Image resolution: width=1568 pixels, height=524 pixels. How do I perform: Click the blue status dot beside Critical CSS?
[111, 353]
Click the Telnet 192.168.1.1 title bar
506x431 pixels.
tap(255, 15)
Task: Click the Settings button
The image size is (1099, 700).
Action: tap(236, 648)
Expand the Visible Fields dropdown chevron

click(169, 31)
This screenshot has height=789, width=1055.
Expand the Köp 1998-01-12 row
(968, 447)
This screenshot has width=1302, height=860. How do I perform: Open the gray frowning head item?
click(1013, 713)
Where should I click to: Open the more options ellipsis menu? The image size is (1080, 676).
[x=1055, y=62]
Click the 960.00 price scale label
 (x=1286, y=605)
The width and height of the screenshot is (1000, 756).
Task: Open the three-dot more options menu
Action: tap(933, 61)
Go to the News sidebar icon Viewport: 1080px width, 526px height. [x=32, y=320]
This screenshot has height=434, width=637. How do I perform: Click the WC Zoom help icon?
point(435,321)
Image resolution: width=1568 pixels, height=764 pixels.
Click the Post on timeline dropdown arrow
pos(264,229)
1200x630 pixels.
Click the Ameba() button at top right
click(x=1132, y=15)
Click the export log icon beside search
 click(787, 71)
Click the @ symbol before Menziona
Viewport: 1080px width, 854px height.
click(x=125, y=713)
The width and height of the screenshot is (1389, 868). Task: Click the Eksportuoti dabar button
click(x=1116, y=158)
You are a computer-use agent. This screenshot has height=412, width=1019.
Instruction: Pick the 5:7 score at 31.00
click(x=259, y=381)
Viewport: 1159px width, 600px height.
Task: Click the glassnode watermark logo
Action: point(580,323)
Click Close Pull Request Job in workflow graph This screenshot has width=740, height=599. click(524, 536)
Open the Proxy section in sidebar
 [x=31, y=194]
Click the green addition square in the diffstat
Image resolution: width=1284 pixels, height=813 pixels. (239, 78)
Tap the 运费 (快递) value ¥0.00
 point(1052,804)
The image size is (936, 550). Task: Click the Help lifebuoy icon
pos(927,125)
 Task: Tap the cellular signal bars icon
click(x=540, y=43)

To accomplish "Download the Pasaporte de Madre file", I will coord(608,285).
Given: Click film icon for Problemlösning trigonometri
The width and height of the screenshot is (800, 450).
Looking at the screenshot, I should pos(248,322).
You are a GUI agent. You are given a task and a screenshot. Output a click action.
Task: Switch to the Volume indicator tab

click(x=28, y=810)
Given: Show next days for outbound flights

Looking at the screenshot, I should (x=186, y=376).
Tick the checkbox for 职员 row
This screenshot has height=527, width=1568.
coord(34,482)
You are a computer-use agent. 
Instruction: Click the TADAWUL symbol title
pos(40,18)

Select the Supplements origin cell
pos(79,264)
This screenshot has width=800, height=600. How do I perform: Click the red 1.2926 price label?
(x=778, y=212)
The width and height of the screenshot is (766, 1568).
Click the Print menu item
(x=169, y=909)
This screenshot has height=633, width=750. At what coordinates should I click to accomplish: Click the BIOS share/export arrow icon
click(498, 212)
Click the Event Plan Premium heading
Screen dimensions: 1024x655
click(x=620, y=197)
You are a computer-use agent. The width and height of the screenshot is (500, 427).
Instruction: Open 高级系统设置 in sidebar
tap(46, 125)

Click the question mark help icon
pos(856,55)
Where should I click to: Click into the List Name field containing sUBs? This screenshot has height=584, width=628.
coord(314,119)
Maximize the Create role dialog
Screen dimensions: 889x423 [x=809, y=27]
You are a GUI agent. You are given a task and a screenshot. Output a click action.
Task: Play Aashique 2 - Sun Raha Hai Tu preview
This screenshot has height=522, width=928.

* [Your assignment] Retype all of the material above. Do not alter a single word.

* [Answer below]
Image resolution: width=1568 pixels, height=524 pixels. How do I perform: Click the blue status dot beside Critical CSS?
[111, 353]
Click the Telnet 192.168.1.1 title bar
506x431 pixels.
tap(255, 15)
Task: Click the Settings button
The image size is (1099, 700).
Action: tap(236, 648)
Expand the Visible Fields dropdown chevron

click(169, 31)
This screenshot has height=789, width=1055.
Expand the Köp 1998-01-12 row
(968, 447)
This screenshot has width=1302, height=860. How do I perform: Open the gray frowning head item?
click(1013, 713)
Where should I click to: Open the more options ellipsis menu? The image size is (1080, 676).
[x=1055, y=62]
Click the 960.00 price scale label
 (x=1286, y=605)
The width and height of the screenshot is (1000, 756).
Task: Open the three-dot more options menu
Action: tap(933, 61)
Go to the News sidebar icon Viewport: 1080px width, 526px height. [x=32, y=320]
This screenshot has height=434, width=637. How do I perform: Click the WC Zoom help icon?
point(435,321)
Image resolution: width=1568 pixels, height=764 pixels.
Click the Post on timeline dropdown arrow
pos(264,229)
1200x630 pixels.
Click the Ameba() button at top right
click(x=1132, y=15)
Click the export log icon beside search
 click(787, 71)
Click the @ symbol before Menziona
Viewport: 1080px width, 854px height.
click(x=125, y=713)
The width and height of the screenshot is (1389, 868). Task: Click the Eksportuoti dabar button
click(x=1116, y=158)
You are a computer-use agent. This screenshot has height=412, width=1019.
Instruction: Pick the 5:7 score at 31.00
click(x=259, y=381)
Viewport: 1159px width, 600px height.
Task: Click the glassnode watermark logo
Action: point(580,323)
Click Close Pull Request Job in workflow graph This screenshot has width=740, height=599. click(524, 536)
Open the Proxy section in sidebar
 [x=31, y=194]
Click the green addition square in the diffstat
Image resolution: width=1284 pixels, height=813 pixels. (239, 78)
Tap the 运费 (快递) value ¥0.00
 point(1052,804)
The image size is (936, 550). Task: Click the Help lifebuoy icon
pos(927,125)
 Task: Tap the cellular signal bars icon
click(x=540, y=43)

To accomplish "Download the Pasaporte de Madre file", I will coord(608,285).
Given: Click film icon for Problemlösning trigonometri
The width and height of the screenshot is (800, 450).
Looking at the screenshot, I should pos(248,322).
You are a GUI agent. You are given a task and a screenshot. Output a click action.
Task: Switch to the Volume indicator tab

click(x=28, y=810)
Given: Show next days for outbound flights

Looking at the screenshot, I should (x=186, y=376).
Tick the checkbox for 职员 row
This screenshot has height=527, width=1568.
coord(34,482)
You are a computer-use agent. 
Instruction: Click the TADAWUL symbol title
pos(40,18)

Select the Supplements origin cell
pos(79,264)
This screenshot has width=800, height=600. How do I perform: Click the red 1.2926 price label?
(x=778, y=212)
The width and height of the screenshot is (766, 1568).
Click the Print menu item
(x=169, y=909)
This screenshot has height=633, width=750. At what coordinates should I click to accomplish: Click the BIOS share/export arrow icon
click(498, 212)
Click the Event Plan Premium heading
Screen dimensions: 1024x655
click(x=620, y=197)
You are a computer-use agent. The width and height of the screenshot is (500, 427).
Instruction: Open 高级系统设置 in sidebar
tap(46, 125)

Click the question mark help icon
pos(856,55)
Where should I click to: Click into the List Name field containing sUBs? This screenshot has height=584, width=628.
coord(314,119)
Maximize the Create role dialog
Screen dimensions: 889x423 [x=809, y=27]
You are a GUI agent. You are given a task and a screenshot. Output a click action.
Task: Play Aashique 2 - Sun Raha Hai Tu preview
This screenshot has height=522, width=928.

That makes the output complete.